Onun elinde sanat, birikmiş enerjinin boşalmasına yarayan bir oyuncak ve bir eğlence olmaktan çıkar. Cinsiyetin, siyasetin ve sermayenin kölesi değildir. Sanat, Allah'ın insanlara verdiği özel bir emanettir. Mutlak özgürlük, mutlak şuur ve mutlak yaratıı güç Allah'ındır. Allah'ın kendi suretine uygun olarak yarattığı, emanetini teslim ettiği ideal insan, güzellik, fazilet ve hikmetle dolup taşan sonsuz iradedir. Bütün tabiatta, izafi bir özgürlüğe, izafi bir şuura ve izafi bir yaratıcılığa sahip olan sadece insandır.

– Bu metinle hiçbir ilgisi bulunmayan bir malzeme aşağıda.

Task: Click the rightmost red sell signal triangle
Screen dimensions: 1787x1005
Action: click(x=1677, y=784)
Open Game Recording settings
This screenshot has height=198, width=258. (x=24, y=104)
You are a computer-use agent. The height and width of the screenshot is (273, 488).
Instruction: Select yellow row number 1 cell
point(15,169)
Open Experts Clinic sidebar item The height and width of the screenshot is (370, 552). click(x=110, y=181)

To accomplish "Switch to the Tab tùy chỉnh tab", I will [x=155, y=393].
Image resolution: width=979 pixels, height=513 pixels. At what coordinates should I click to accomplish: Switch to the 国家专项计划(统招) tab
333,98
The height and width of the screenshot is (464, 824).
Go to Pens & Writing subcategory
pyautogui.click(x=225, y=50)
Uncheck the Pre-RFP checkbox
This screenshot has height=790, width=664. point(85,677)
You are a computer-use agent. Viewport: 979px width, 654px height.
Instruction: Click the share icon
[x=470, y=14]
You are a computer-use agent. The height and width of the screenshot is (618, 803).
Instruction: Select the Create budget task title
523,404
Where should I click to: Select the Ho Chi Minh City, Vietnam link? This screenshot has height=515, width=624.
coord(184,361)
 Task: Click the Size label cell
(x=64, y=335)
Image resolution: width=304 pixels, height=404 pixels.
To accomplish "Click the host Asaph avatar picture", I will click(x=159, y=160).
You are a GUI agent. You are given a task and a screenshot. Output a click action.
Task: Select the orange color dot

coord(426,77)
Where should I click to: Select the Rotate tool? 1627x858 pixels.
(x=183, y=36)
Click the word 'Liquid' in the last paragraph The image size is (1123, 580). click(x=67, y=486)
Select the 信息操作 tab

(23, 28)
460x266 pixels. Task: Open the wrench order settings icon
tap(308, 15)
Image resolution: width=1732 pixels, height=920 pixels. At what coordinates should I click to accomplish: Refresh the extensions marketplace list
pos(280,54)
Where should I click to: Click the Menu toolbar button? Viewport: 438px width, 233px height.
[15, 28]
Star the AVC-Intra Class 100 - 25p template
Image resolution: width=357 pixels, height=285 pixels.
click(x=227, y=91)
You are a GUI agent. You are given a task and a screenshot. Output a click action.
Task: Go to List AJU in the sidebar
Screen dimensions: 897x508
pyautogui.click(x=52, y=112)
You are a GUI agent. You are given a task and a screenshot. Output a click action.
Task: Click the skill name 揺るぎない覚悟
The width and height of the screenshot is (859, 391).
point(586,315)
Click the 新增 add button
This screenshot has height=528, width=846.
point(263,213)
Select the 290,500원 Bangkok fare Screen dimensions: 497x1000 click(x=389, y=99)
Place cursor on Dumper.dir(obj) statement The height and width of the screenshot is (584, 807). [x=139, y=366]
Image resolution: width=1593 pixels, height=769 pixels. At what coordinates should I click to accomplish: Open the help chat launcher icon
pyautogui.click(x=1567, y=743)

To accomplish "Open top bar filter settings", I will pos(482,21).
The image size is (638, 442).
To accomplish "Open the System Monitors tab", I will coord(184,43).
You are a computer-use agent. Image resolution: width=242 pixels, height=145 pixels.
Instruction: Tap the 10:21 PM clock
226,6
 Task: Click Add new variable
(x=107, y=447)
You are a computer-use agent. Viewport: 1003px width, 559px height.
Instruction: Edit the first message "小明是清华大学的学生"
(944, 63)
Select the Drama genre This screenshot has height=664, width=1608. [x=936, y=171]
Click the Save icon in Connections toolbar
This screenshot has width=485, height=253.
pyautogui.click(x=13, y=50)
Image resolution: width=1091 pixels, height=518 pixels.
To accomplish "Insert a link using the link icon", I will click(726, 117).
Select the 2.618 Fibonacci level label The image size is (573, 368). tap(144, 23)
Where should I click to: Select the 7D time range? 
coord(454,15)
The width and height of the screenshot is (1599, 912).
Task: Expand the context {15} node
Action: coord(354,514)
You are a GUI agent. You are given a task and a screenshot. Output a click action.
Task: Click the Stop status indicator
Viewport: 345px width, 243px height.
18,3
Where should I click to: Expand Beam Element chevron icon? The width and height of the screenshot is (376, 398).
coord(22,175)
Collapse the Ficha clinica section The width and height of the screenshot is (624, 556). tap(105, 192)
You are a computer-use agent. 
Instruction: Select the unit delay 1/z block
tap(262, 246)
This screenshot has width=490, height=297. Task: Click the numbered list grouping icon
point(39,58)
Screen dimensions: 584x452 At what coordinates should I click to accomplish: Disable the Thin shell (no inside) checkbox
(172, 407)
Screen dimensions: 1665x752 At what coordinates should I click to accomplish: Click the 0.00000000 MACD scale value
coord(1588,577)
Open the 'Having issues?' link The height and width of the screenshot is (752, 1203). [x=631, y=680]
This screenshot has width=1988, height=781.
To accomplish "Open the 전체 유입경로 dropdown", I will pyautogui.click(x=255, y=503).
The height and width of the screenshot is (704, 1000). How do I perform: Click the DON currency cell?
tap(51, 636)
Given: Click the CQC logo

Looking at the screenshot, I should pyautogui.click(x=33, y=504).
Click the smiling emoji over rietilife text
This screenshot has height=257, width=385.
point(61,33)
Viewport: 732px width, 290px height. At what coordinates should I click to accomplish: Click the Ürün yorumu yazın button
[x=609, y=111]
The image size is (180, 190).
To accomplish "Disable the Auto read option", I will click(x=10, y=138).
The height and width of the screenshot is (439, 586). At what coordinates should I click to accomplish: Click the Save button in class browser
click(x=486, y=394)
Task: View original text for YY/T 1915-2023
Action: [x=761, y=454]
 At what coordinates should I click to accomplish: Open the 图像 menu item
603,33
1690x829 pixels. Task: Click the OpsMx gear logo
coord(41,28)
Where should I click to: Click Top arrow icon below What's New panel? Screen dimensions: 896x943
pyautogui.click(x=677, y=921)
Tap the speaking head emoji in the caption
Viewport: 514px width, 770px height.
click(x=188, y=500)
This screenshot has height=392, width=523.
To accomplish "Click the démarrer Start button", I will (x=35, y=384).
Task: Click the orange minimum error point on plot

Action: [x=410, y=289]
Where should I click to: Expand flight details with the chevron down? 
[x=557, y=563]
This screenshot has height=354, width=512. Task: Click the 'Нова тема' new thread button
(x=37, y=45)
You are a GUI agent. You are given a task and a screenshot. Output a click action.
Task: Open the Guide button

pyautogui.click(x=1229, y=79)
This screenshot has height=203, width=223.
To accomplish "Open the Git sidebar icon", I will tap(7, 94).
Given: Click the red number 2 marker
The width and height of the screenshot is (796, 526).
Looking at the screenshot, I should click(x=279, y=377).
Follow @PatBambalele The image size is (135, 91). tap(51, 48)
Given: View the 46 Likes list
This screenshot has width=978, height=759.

ideal insanın üç özelliği vardır: Doğruluk, iyilik ve güzellik; bir başka deyişle bilgi, ahlak ve sanat. O, Allah'ın halifesidir. Aşk ve bilgiyle donatılarak yeryüzüne sürülmüştür. Her şey onun emrindedir. Melekler bile onun önünde secde etmişlerdir. Allah'ın halifesi, kullukla, emanet yükünü taşıyarak tarihin sonuna ve tabiatın nihai sınırına gelip dayanmıştır.
bana göre yanlış bir kavramdır. ortalıkta dolaşan bu kadar çok ideoloji varken -ki dinleri de ideoloji sınıfına sokabiliriz- ideal bir insan tipi oluşturulamaz, tanımlaması tam doğru olarak yapılamaz. zira ideal insan tanımı topluluktan topluluğa, ideolojiden ideolojiye değişiklik gösterir. örnekle açıklamak gerekirse; çok zamanlar öncesinde konar göçer türk toplumlarında iyi savaşan ve iyi avlanan insan ideal insandır ama zamanla bu geçerliliğini yitirmiştir. bilmem meramımı anlatabildim mi?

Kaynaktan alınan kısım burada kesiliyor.